Os líderes que realizaram o censo
foram escolhidos por Deus, não simplesmente por Moisés ou por sorteio e são
mencionados nominalmente (1.5-16), para que ficasse bem claro que era Deus que
havia determinado. O resultado final do censo é que havia em todo o Israel seiscentos
e três mil e quinhentos e cinquenta homens habilitados para guerrear, ficando de
fora os levitas, as mulheres e todos os que não tinham a idade mínima para a
batalha (20 anos, v. 3).
Desta forma foram três censos gerais,
fora o dos levitas, que se realizou desde a saída do Egito e a entrada em
Canaã: o primeiro (Ex 30.11-16)
relacionado com os proventos para sustentar os levitas e o futuro Tabernáculo;
o segundo aqui mencionado tem como
objetivo a formação do exercito para as batalhas e o terceiro, será realizado na região de Moabe, na divisa com Canaã
(capítulo 26) e que se relaciona com as designações territoriais para cada uma
das doze tribos quando viessem tomar posse de sua herança. Em cada um destes
censos Deus esteve na direção.
Quão
diferente foi à motivação de Davi que teimosamente, contrariando a orientação
de Deus, realizou um censo em seus dias, para saber a extensão de seu reino e
que acabou por trazer a ira de Deus sobre ele e o povo “e naqueles dias morreram Mais de 70 mil israelitas” (II
Samuel 24.24 e I Crônicas 21). Quando as coisas são realizadas dentro da
vontade e para a glória de Deus há bênção para todo o povo, mas quando
realizadas apenas para massagear os egos humanos produz-se sofrimento e morte.

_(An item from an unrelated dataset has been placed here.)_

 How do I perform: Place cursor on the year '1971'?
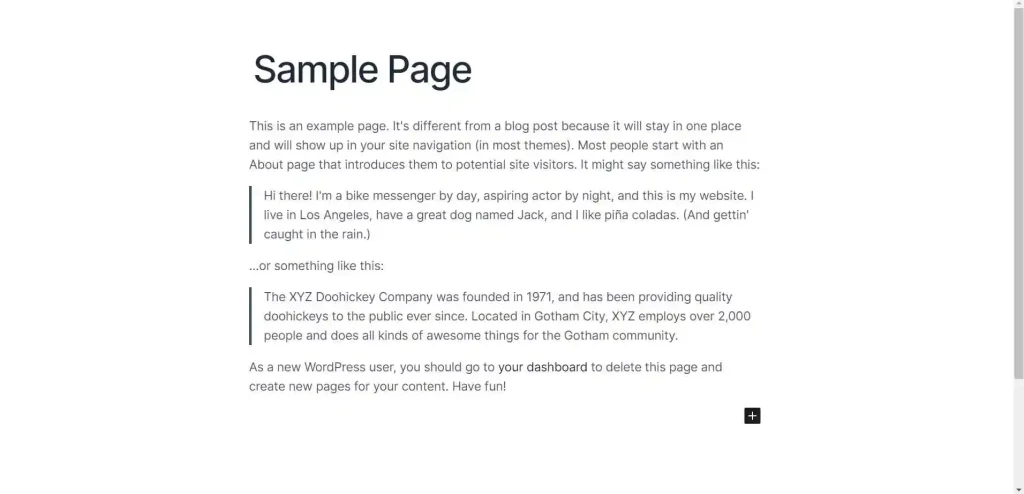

Fica aqui o alerta para os estatísticos evangélicos de plantão, que amam
ostentar os números crescentes dos seus feudos eclesiásticos.
"E o Senhor falou" essa
expressão maravilhosa lembra as primeiras palavras de Gênesis – “E falou Deus”. Estas primeiras
palavras de Números, ou seu equivalente, são encontrados não menos do que
oitenta vezes no livro, ou seja, Deus fala continuamente com Moisés e com o
povo, pois é Deus quem está no controle de todos os detalhes e conduz todos,
inclusive Moises.
O
livro inicia afirmando que Deus falou e conclui
relembrando à nova geração que Deus continua
falando. A frase não é apenas uma frase piedosa, como alguns
críticos afirmam, elas se constituem em pressupostos teológicos fundamentais da
fé israelita e nossa fé cristã – Deus fala e as
coisas acontecem – Satanás e todo o inferno podem gritar; os poderosos da
terra podem levantar suas vozes, mas a única voz soberana é do Deus eterno, o
Deus de Abraão, Isaque e Jacó, o Deus e Pai de nosso Senhor e Salvador Jesus
Cristo – o nosso Deus!
Infelizmente
a sociedade corrompida pelo pecado está completamente surda à voz de Deus;
somente aqueles que experimentaram um novo nascimento estão habilitados para
ouvirem, compreenderem e obedecerem a voz de Deus – Jesus afirmou: “as minhas ovelhas ouvem a minha voz e me
seguem”, e somente estas. E quando Deus fala é para ser levado a sério. A
vida individual e nacional de Israel foi sempre conduzida segundo a vontade de
Yahweh e não pela vontade humana, embora essas duas coisas estejam sempre
interagindo.
O
Senhor fala, no meio do deserto, na porta da Tenda da Congregação (Tabernáculo).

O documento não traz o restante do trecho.